The journey to uncovering Cloud-9 began three years ago during a survey of hydrogen gas near the spiral galaxy Messier 94, utilizing the Five-hundred-meter Aperture Spherical Telescope (FAST) located in China’s Guizhou province. Follow-up observations with the Green Bank Telescope and the Very Large Array confirmed the starless nature of the cloud.

Fox explained that theories of galaxy formation indicate there is a minimum threshold of dark matter needed to spark star formation. Cloud-9 represents an example of an object just below this threshold, containing no stars. The object received its nickname as it is the ninth gas cloud identified in proximity to Messier 94.

The core of Cloud-9 is composed predominantly of neutral hydrogen, spanning approximately 4,900 light-years in diameter. This distance is equivalent to about 5.88 trillion miles (or 9.46 trillion kilometers). The hydrogen mass within the cloud is estimated to be around 1 million times the mass of the Sun, with an additional 5 billion solar masses of dark matter contributing to its structure.

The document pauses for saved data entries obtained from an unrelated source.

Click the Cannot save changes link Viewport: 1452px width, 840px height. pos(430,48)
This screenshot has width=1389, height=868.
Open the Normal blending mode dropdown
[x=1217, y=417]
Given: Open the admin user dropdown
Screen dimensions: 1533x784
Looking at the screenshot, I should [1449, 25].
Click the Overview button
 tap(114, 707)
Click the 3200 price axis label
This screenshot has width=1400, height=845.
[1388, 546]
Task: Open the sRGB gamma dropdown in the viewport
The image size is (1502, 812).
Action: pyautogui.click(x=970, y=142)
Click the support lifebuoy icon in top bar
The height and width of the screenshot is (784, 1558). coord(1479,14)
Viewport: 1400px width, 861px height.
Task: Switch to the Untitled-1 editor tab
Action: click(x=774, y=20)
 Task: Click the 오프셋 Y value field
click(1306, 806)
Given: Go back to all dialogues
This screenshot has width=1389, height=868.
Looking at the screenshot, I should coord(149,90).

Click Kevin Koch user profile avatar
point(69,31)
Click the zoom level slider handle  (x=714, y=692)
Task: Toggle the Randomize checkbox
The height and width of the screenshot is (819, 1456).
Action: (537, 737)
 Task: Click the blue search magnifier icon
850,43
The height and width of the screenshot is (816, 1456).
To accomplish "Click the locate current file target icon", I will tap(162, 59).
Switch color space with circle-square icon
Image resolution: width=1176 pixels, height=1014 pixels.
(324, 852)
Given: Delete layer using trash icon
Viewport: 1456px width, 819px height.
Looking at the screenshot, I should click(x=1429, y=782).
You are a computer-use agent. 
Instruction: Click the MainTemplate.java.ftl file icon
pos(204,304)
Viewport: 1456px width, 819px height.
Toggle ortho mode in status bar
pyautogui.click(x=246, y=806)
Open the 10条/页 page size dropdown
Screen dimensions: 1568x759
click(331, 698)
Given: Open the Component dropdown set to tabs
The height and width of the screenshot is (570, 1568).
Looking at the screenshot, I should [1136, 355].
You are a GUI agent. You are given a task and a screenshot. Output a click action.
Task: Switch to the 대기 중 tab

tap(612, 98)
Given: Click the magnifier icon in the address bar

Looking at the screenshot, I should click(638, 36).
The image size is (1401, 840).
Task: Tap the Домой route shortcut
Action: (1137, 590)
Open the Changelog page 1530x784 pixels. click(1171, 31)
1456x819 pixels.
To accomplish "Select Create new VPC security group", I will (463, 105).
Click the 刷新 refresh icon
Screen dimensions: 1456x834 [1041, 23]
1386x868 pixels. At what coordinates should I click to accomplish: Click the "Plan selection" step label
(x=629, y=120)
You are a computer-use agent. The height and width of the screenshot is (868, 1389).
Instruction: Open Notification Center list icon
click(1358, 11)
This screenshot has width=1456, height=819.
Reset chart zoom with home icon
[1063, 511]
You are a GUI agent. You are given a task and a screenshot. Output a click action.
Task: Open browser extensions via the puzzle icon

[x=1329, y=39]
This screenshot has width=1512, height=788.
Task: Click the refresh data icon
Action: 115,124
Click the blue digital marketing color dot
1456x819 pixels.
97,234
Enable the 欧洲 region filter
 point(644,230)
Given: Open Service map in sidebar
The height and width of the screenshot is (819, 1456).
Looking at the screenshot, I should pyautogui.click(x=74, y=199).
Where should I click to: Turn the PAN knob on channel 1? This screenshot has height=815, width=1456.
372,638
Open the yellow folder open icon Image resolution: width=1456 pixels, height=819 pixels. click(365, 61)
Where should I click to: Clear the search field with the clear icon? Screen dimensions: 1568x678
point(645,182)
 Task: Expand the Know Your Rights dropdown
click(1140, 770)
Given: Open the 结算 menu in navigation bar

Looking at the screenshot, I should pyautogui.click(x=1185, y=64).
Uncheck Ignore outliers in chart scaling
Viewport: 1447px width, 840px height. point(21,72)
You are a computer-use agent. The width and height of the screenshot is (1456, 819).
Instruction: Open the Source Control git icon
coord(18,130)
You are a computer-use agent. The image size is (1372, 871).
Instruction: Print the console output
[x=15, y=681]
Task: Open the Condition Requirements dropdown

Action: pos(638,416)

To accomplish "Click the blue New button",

“There must be a massive amount of ‘invisible’ gravity holding it together,” stated study coauthor Dr. Rachel Beaton, an assistant astronomer at the Space Telescope Science Institute. She elaborated that the visible neutral hydrogen does not provide sufficient mass, implying a dark matter halo that offers the necessary gravitational support for the cloud.

Cloud-9 currently exists in a delicate balance, according to Beaton. “It has just enough mass to hold onto its gas, but not quite enough to force that gas into star formation,” she explained. This rarity may explain the limited number of similar objects observed in the local universe, as most halos either lose their gas entirely or evolve into full-fledged galaxies.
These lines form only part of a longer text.